Goal of the exercise: Work through the data below and give the number of lines holding "this", nothing more.
*** Begin section ***
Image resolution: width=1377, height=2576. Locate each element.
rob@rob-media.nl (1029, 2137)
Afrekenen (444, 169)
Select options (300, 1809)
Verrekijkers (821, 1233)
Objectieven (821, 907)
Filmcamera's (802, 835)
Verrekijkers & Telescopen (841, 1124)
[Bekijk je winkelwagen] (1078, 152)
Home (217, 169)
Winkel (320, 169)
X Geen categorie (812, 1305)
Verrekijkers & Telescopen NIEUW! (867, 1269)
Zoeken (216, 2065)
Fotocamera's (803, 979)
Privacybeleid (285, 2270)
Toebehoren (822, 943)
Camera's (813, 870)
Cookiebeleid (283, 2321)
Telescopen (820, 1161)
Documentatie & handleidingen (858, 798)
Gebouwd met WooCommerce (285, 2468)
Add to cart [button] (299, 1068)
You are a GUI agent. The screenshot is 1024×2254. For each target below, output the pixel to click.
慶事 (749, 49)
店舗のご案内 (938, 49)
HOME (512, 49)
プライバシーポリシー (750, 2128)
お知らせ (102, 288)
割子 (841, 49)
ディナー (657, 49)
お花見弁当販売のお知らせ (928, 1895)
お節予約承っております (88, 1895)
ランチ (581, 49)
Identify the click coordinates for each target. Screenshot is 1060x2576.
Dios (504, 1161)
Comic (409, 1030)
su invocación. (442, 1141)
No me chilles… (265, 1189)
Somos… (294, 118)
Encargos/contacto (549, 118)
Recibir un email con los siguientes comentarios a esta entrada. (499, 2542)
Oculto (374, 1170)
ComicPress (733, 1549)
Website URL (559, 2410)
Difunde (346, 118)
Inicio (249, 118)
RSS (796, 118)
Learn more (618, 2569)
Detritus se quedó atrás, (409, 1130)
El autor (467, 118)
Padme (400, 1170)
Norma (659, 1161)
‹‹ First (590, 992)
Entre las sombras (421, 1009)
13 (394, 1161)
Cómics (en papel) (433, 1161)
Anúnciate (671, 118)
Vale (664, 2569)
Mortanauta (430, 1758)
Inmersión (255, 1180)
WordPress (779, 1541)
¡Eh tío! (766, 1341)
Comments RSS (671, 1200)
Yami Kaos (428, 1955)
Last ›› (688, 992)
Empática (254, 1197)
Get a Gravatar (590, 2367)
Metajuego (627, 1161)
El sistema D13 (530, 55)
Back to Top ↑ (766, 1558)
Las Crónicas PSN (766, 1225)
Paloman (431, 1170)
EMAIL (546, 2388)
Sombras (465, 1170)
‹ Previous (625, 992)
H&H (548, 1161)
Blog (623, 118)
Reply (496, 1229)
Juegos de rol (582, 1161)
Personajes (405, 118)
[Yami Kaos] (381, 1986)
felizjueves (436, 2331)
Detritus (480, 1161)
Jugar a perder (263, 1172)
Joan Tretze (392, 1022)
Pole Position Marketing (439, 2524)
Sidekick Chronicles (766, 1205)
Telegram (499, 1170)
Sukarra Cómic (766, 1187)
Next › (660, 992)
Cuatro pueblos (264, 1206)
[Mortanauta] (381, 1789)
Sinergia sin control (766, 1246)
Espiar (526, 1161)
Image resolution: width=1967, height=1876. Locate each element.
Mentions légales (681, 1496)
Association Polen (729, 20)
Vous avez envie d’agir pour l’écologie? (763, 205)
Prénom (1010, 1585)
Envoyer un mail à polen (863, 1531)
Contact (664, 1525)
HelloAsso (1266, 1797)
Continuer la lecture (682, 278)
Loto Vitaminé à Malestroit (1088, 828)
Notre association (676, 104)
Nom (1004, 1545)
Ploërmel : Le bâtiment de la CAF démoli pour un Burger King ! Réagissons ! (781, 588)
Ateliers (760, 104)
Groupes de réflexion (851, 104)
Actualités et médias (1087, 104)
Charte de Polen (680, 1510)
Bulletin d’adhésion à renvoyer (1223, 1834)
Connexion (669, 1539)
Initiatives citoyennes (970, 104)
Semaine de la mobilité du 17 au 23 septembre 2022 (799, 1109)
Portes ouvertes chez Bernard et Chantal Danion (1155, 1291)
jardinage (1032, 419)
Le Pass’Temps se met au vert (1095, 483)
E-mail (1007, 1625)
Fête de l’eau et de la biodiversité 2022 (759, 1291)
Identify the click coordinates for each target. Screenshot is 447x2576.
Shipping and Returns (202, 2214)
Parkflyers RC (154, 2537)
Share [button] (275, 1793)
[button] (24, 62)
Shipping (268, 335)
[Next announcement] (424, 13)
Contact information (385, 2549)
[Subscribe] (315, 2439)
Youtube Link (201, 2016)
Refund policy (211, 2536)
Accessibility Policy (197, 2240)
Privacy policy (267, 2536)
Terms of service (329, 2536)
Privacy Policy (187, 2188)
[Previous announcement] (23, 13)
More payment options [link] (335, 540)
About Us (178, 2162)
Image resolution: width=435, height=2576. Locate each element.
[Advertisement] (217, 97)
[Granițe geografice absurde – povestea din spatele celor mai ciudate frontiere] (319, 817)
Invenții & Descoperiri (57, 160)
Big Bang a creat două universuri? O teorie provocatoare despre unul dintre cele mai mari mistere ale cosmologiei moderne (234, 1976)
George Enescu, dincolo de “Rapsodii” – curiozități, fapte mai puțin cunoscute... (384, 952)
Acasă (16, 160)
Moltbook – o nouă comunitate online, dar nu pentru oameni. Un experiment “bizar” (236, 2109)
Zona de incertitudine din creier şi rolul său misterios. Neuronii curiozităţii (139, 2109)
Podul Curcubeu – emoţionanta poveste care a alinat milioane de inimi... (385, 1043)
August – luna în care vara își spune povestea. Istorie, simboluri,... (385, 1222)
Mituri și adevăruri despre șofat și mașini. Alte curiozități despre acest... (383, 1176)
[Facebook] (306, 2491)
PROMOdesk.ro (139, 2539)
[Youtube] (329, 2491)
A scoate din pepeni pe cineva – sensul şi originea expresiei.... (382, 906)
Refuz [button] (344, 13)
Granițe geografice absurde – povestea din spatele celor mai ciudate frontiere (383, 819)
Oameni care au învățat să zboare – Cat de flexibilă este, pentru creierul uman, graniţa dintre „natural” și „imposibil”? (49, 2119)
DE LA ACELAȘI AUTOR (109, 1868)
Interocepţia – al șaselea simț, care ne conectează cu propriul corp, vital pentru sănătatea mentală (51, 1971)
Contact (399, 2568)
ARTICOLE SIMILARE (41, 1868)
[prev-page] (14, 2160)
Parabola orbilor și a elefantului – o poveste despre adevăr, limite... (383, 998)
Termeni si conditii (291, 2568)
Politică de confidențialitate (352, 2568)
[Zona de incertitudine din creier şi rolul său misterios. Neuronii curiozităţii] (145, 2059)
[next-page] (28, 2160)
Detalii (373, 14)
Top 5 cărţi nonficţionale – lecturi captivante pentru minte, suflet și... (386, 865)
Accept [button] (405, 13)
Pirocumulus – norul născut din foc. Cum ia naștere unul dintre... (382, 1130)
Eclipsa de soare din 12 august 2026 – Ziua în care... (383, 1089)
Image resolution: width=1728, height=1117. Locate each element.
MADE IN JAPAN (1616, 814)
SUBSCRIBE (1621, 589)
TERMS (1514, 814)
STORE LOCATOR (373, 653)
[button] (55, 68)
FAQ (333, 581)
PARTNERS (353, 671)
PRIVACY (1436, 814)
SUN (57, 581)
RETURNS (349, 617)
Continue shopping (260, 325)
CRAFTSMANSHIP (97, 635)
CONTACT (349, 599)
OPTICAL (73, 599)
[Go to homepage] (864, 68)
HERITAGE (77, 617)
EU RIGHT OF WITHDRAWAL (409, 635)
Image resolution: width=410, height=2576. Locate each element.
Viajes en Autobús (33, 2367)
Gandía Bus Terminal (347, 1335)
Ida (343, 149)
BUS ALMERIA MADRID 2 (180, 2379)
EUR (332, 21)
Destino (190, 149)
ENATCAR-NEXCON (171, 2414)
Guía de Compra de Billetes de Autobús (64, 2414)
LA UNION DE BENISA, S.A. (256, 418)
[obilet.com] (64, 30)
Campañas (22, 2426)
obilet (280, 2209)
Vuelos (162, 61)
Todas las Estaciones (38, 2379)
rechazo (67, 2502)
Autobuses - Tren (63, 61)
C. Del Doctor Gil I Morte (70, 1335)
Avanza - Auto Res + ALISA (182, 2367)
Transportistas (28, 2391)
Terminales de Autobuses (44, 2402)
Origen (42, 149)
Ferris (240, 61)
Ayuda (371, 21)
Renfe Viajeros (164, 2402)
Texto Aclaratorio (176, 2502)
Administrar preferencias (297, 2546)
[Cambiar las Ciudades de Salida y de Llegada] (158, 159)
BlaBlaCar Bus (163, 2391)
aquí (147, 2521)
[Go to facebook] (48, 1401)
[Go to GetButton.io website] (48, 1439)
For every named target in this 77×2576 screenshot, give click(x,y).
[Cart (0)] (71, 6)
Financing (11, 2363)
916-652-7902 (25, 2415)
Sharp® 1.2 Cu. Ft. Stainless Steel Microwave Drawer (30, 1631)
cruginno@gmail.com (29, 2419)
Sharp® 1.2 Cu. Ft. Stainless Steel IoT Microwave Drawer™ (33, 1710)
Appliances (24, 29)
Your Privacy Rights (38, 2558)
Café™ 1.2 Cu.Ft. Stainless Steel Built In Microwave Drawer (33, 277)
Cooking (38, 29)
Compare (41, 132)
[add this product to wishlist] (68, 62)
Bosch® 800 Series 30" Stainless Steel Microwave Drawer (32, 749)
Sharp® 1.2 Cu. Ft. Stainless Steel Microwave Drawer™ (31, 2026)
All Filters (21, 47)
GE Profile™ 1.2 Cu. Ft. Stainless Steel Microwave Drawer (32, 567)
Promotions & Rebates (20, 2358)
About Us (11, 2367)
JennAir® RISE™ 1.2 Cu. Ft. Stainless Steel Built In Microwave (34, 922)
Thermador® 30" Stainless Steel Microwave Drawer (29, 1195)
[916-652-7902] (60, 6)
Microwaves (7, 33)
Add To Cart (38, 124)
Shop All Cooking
*** End section ***
Your response: 2